WORK ITEM. Transcribe the entries that follow, word for word.

##### GIVEN RECORDS

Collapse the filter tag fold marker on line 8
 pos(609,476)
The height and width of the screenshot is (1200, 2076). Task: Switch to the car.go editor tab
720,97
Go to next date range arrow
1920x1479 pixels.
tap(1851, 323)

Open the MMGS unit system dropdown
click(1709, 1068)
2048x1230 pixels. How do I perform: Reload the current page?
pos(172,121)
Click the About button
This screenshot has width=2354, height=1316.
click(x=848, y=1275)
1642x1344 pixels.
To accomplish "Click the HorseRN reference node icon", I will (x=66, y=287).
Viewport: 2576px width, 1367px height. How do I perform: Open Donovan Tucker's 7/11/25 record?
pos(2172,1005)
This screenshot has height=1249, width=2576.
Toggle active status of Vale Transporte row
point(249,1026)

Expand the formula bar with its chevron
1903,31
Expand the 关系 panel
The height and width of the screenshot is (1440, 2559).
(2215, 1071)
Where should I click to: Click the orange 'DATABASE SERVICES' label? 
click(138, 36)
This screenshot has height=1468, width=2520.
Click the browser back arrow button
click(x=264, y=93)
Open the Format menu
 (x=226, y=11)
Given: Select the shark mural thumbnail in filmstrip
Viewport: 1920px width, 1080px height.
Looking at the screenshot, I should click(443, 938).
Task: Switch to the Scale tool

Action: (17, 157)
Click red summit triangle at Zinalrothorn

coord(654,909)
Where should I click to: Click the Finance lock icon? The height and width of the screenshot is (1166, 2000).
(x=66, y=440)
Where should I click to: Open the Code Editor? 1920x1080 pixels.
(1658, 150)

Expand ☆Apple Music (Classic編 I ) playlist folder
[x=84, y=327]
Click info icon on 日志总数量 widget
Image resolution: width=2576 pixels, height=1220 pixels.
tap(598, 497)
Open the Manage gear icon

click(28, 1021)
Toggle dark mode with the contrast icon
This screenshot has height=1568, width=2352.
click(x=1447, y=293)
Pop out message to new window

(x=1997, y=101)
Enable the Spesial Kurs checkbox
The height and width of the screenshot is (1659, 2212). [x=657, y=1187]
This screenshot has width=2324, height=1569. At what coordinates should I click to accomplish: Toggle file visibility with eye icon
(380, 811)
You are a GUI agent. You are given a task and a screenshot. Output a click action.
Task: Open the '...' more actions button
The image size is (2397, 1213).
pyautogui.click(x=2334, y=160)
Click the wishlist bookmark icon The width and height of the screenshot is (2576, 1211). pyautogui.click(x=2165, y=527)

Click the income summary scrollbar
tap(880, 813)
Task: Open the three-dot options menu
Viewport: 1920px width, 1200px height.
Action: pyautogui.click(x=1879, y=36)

##########

REPLY TO THE TASK.
Collapse the filter tag fold marker on line 8
 pos(609,476)
The height and width of the screenshot is (1200, 2076). Task: Switch to the car.go editor tab
720,97
Go to next date range arrow
1920x1479 pixels.
tap(1851, 323)

Open the MMGS unit system dropdown
click(1709, 1068)
2048x1230 pixels. How do I perform: Reload the current page?
pos(172,121)
Click the About button
This screenshot has width=2354, height=1316.
click(x=848, y=1275)
1642x1344 pixels.
To accomplish "Click the HorseRN reference node icon", I will (x=66, y=287).
Viewport: 2576px width, 1367px height. How do I perform: Open Donovan Tucker's 7/11/25 record?
pos(2172,1005)
This screenshot has height=1249, width=2576.
Toggle active status of Vale Transporte row
point(249,1026)

Expand the formula bar with its chevron
1903,31
Expand the 关系 panel
The height and width of the screenshot is (1440, 2559).
(2215, 1071)
Where should I click to: Click the orange 'DATABASE SERVICES' label? 
click(138, 36)
This screenshot has height=1468, width=2520.
Click the browser back arrow button
click(x=264, y=93)
Open the Format menu
 (x=226, y=11)
Given: Select the shark mural thumbnail in filmstrip
Viewport: 1920px width, 1080px height.
Looking at the screenshot, I should click(443, 938).
Task: Switch to the Scale tool

Action: (17, 157)
Click red summit triangle at Zinalrothorn

coord(654,909)
Where should I click to: Click the Finance lock icon? The height and width of the screenshot is (1166, 2000).
(x=66, y=440)
Where should I click to: Open the Code Editor? 1920x1080 pixels.
(1658, 150)

Expand ☆Apple Music (Classic編 I ) playlist folder
[x=84, y=327]
Click info icon on 日志总数量 widget
Image resolution: width=2576 pixels, height=1220 pixels.
tap(598, 497)
Open the Manage gear icon

click(28, 1021)
Toggle dark mode with the contrast icon
This screenshot has height=1568, width=2352.
click(x=1447, y=293)
Pop out message to new window

(x=1997, y=101)
Enable the Spesial Kurs checkbox
The height and width of the screenshot is (1659, 2212). [x=657, y=1187]
This screenshot has width=2324, height=1569. At what coordinates should I click to accomplish: Toggle file visibility with eye icon
(380, 811)
You are a GUI agent. You are given a task and a screenshot. Output a click action.
Task: Open the '...' more actions button
The image size is (2397, 1213).
pyautogui.click(x=2334, y=160)
Click the wishlist bookmark icon The width and height of the screenshot is (2576, 1211). pyautogui.click(x=2165, y=527)

Click the income summary scrollbar
tap(880, 813)
Task: Open the three-dot options menu
Viewport: 1920px width, 1200px height.
Action: pyautogui.click(x=1879, y=36)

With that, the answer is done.